[tor/master] Update with code review changes from Nick. - tor-commits

26 Dec 2012

commit bb548134cd4fd7b4b330cea15111ff257859bba8
Author: Mike Perry mikeperry-git@fscked.org
Date:   Wed Oct 31 18:49:49 2012 -0700
Update with code review changes from Nick.
---
 src/or/circuitbuild.c |  113 ++++++++++++++++++++++++++++++++----------------
 src/or/circuitbuild.h |    3 +-
 src/or/config.c       |    3 +-
 src/or/entrynodes.c   |    2 +-
 src/or/entrynodes.h   |    4 +-
 src/or/or.h           |    4 +-
 6 files changed, 83 insertions(+), 46 deletions(-)

diff --git a/src/or/circuitbuild.c b/src/or/circuitbuild.c
index 4e9a974..feb8e9c 100644
--- a/src/or/circuitbuild.c
+++ b/src/or/circuitbuild.c
@@ -994,6 +994,7 @@ pathbias_get_min_circs(const or_options_t *options)
                                    5, INT32_MAX);
 }
+/** The circuit success rate below which we issue a notice */
 static double
 pathbias_get_notice_rate(const or_options_t *options)
 {
@@ -1006,6 +1007,7 @@ pathbias_get_notice_rate(const or_options_t *options)
 }
/* XXXX024 I'd like to have this be static again, but entrynodes.c needs it. */
+/** The circuit success rate below which we issue a warn */
 double
 pathbias_get_warn_rate(const or_options_t *options)
 {
@@ -1018,18 +1020,26 @@ pathbias_get_warn_rate(const or_options_t *options)
 }
/* XXXX024 I'd like to have this be static again, but entrynodes.c needs it. */
+/**
+ * The extreme rate is the rate at which we would drop the guard,
+ * if pb_dropguard is also set. Otherwise we just warn.
+ */
 double
-pathbias_get_crit_rate(const or_options_t *options)
+pathbias_get_extreme_rate(const or_options_t *options)
 {
-#define DFLT_PATH_BIAS_CRIT_PCT 30
-  if (options->PathBiasCritRate >= 0.0)
-    return options->PathBiasCritRate;
+#define DFLT_PATH_BIAS_EXTREME_PCT 30
+  if (options->PathBiasExtremeRate >= 0.0)

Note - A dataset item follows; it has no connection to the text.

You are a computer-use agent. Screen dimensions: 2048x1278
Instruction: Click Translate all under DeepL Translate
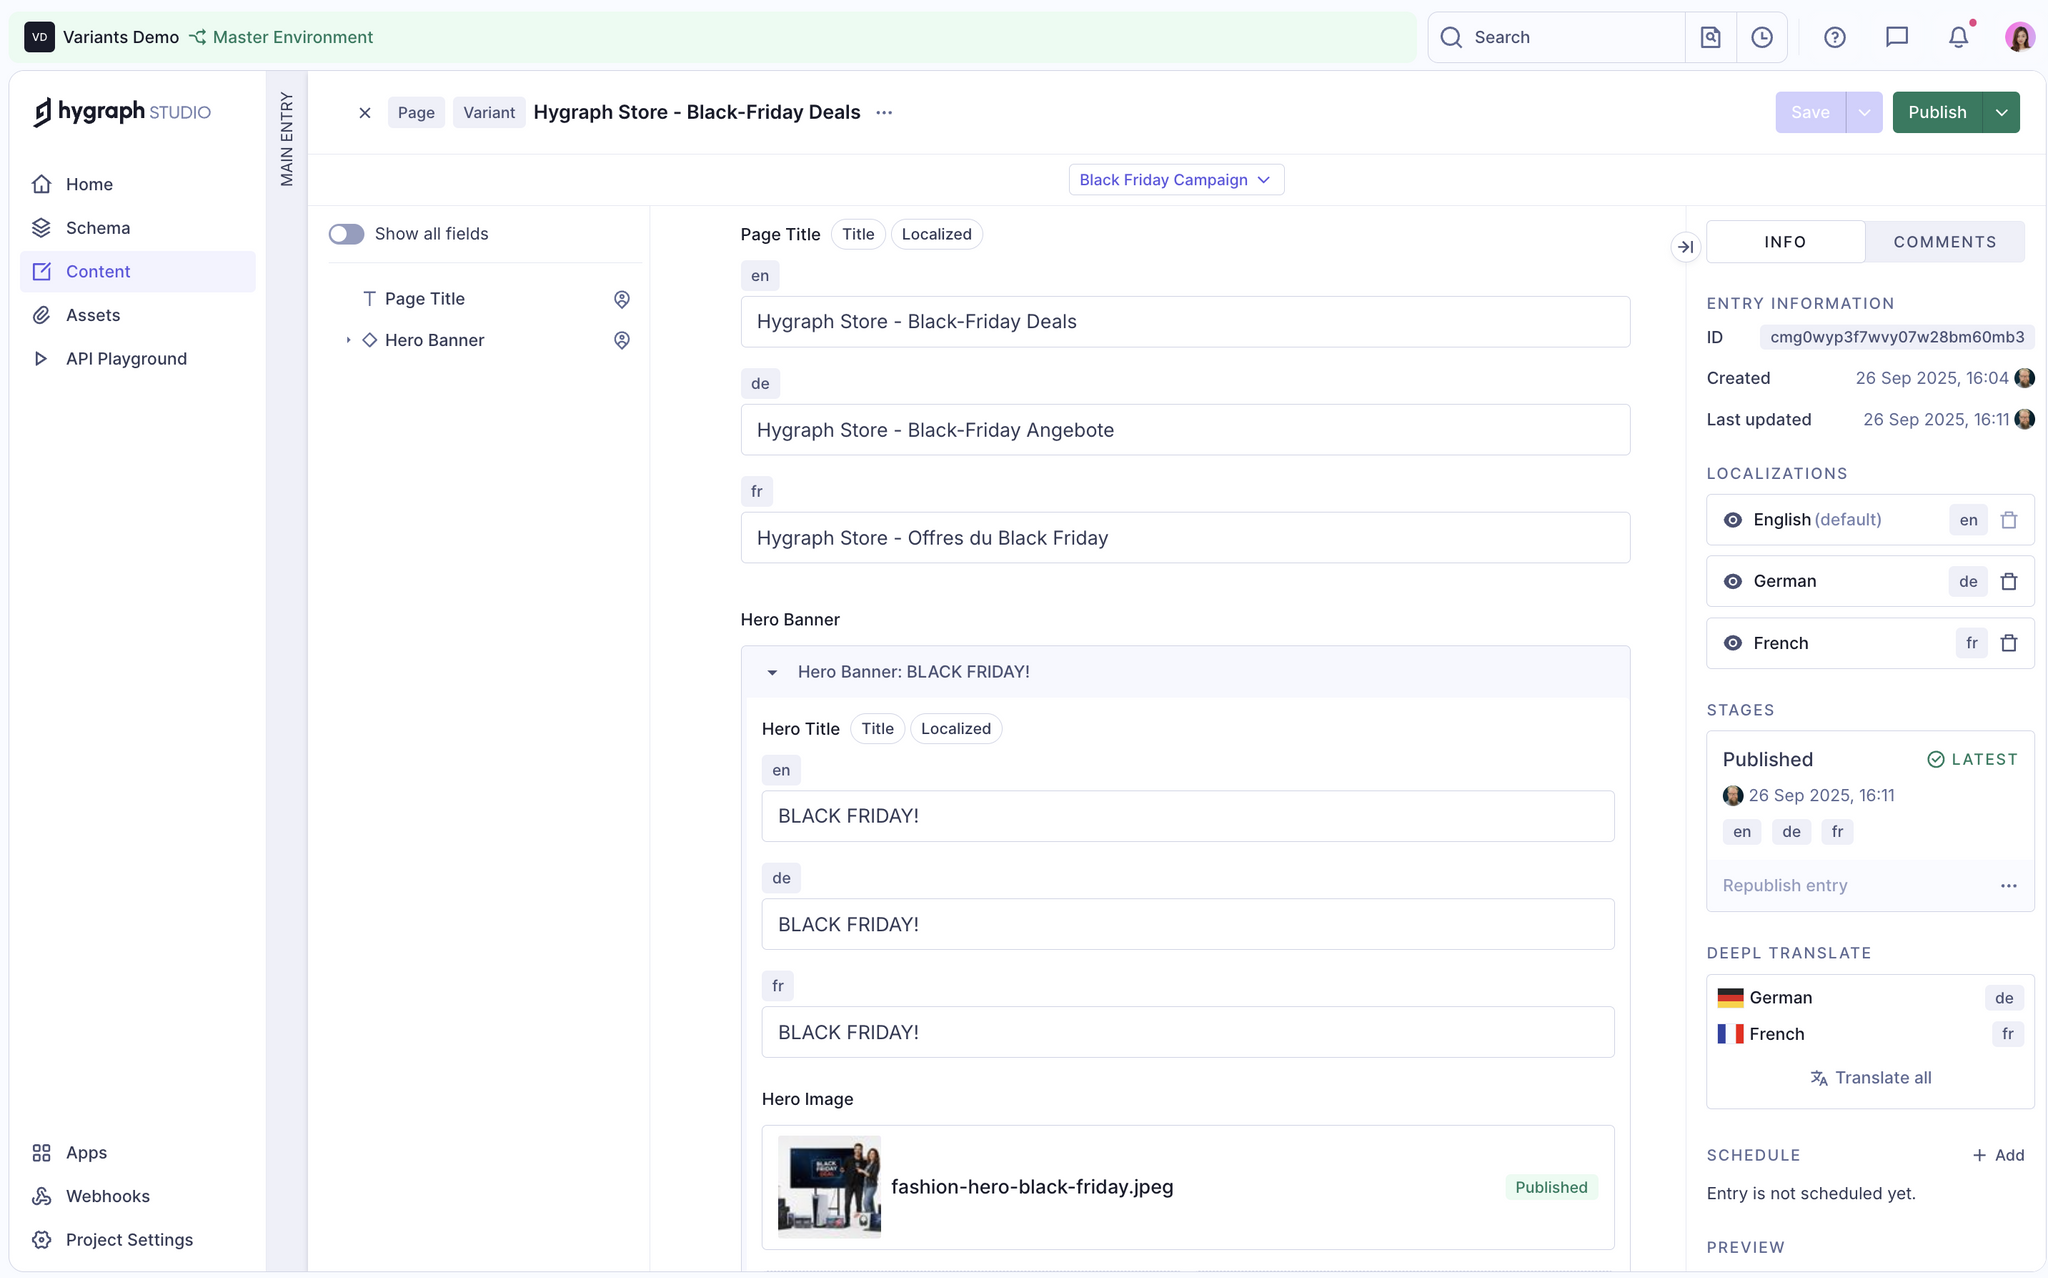(x=1871, y=1077)
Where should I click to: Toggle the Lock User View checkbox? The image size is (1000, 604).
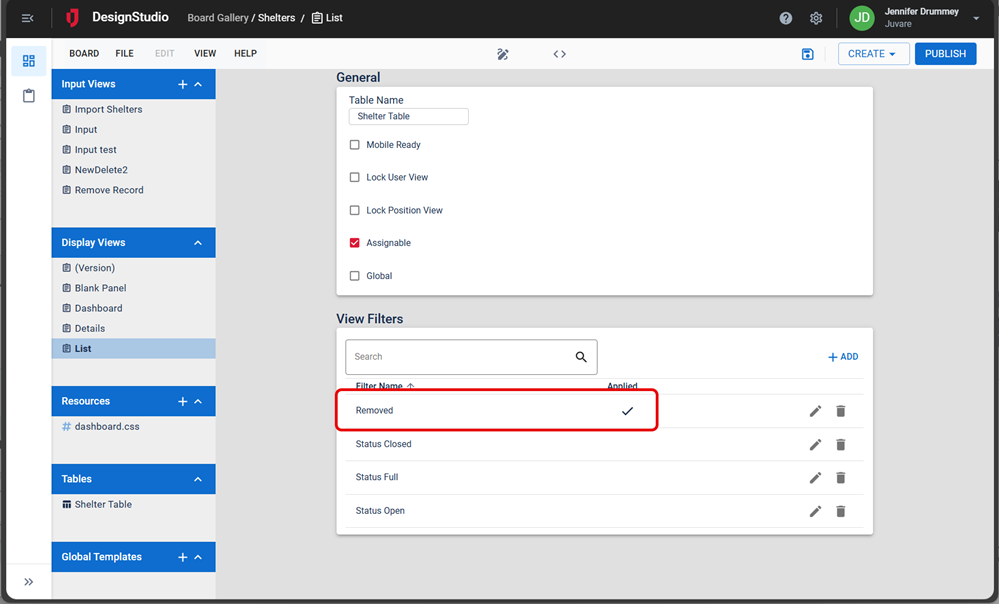(x=354, y=178)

+    return options->PathBiasExtremeRate;
   else
-    return networkstatus_get_param(NULL, "pb_critpct",
-                                   DFLT_PATH_BIAS_CRIT_PCT, 0, 100)/100.0;
+    return networkstatus_get_param(NULL, "pb_extremepct",
+                                   DFLT_PATH_BIAS_EXTREME_PCT, 0, 100)/100.0;
 }
/* XXXX024 I'd like to have this be static again, but entrynodes.c needs it. */
+/**
+ * If 1, we actually disable use of guards that fall below
+ * the extreme_pct.
+ */
 int
 pathbias_get_dropguards(const or_options_t *options)
 {
@@ -1041,6 +1051,12 @@ pathbias_get_dropguards(const or_options_t *options)
                                    DFLT_PATH_BIAS_DROP_GUARDS, 0, 100)/100.0;
 }
+/**
+ * This is the number of circuits at which we scale our
+ * counts by mult_factor/scale_factor. Note, this count is
+ * not exact, as we only perform the scaling in the event
+ * of no integer truncation.
+ */
 static int
 pathbias_get_scale_threshold(const or_options_t *options)
 {
@@ -1053,6 +1069,12 @@ pathbias_get_scale_threshold(const or_options_t *options)

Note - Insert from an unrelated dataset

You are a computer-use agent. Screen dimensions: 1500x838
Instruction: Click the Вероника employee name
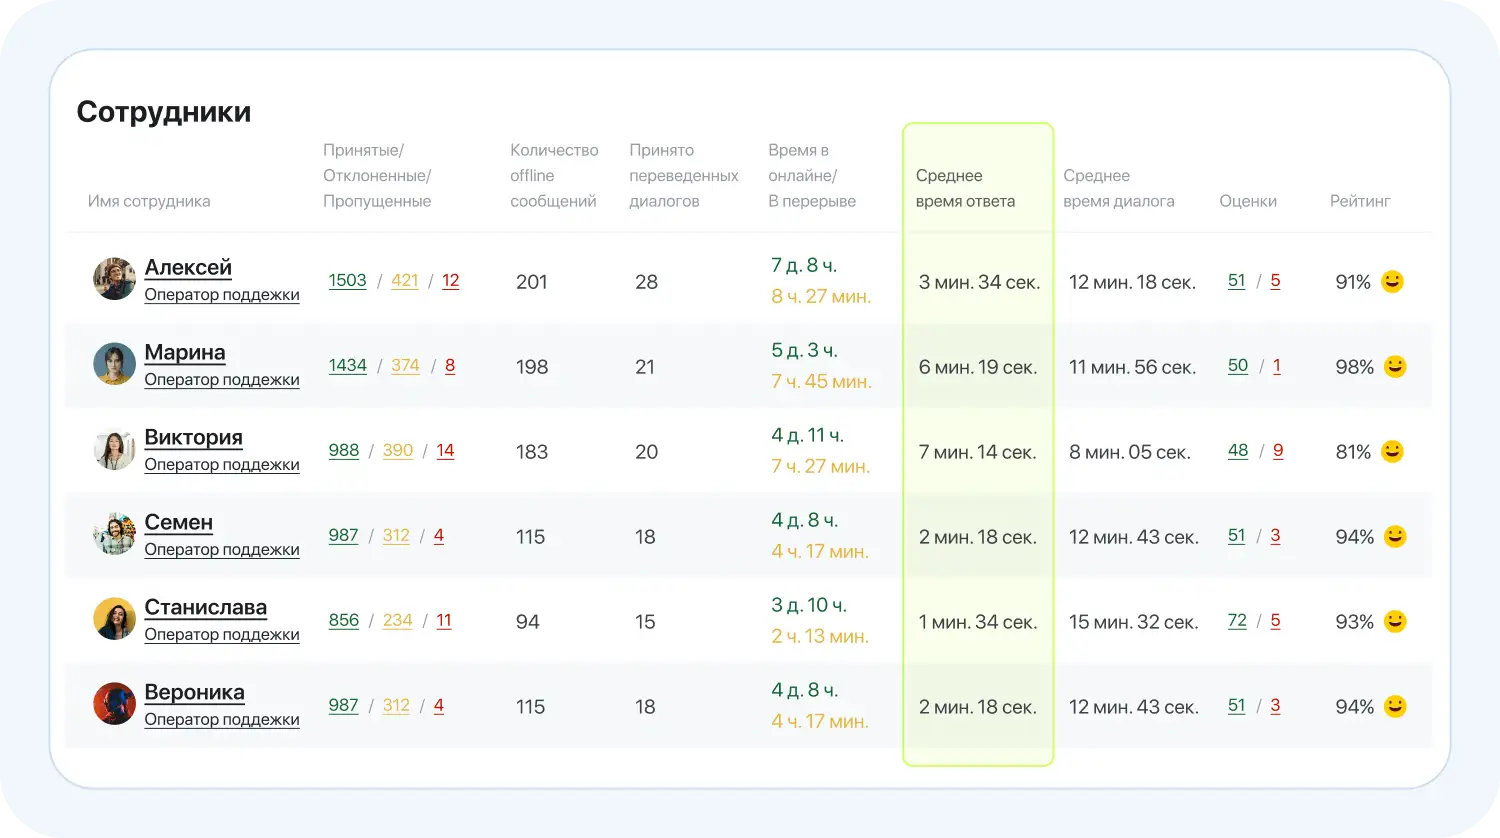pyautogui.click(x=194, y=693)
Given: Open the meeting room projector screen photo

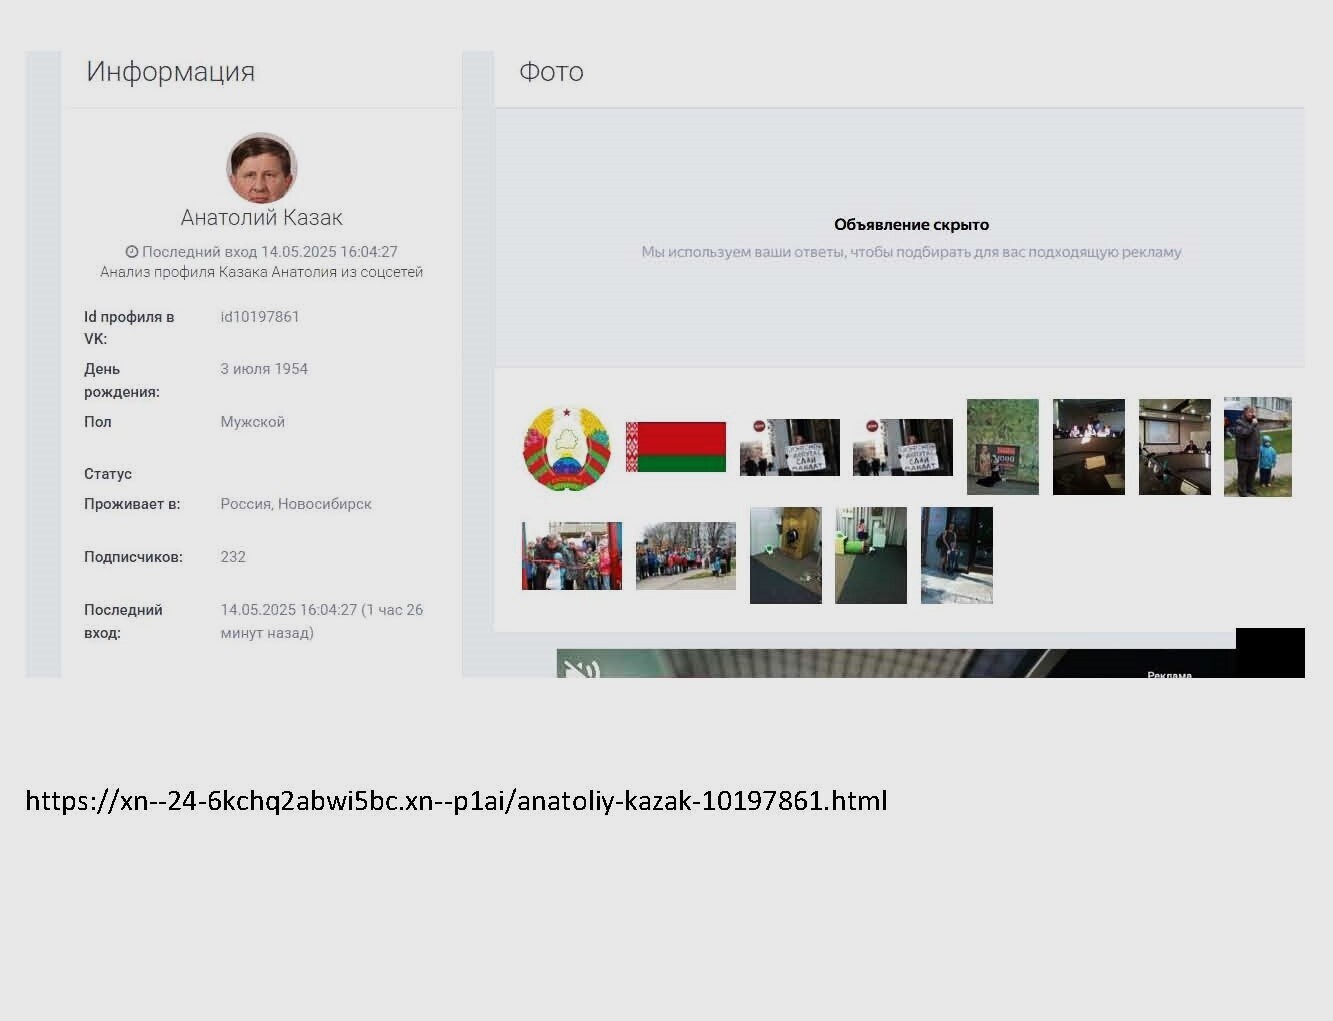Looking at the screenshot, I should [1175, 447].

                                    INT32_MAX);
 }
+/**
+ * The scale factor is the denominator for our scaling
+ * of circuit counts for our path bias window. Note that
+ * we must be careful of the values we use here, as the
+ * code only scales in the event of no integer truncation.
+ */
 static int
 pathbias_get_scale_factor(const or_options_t *options)
 {
@@ -1064,6 +1086,11 @@ pathbias_get_scale_factor(const or_options_t *options)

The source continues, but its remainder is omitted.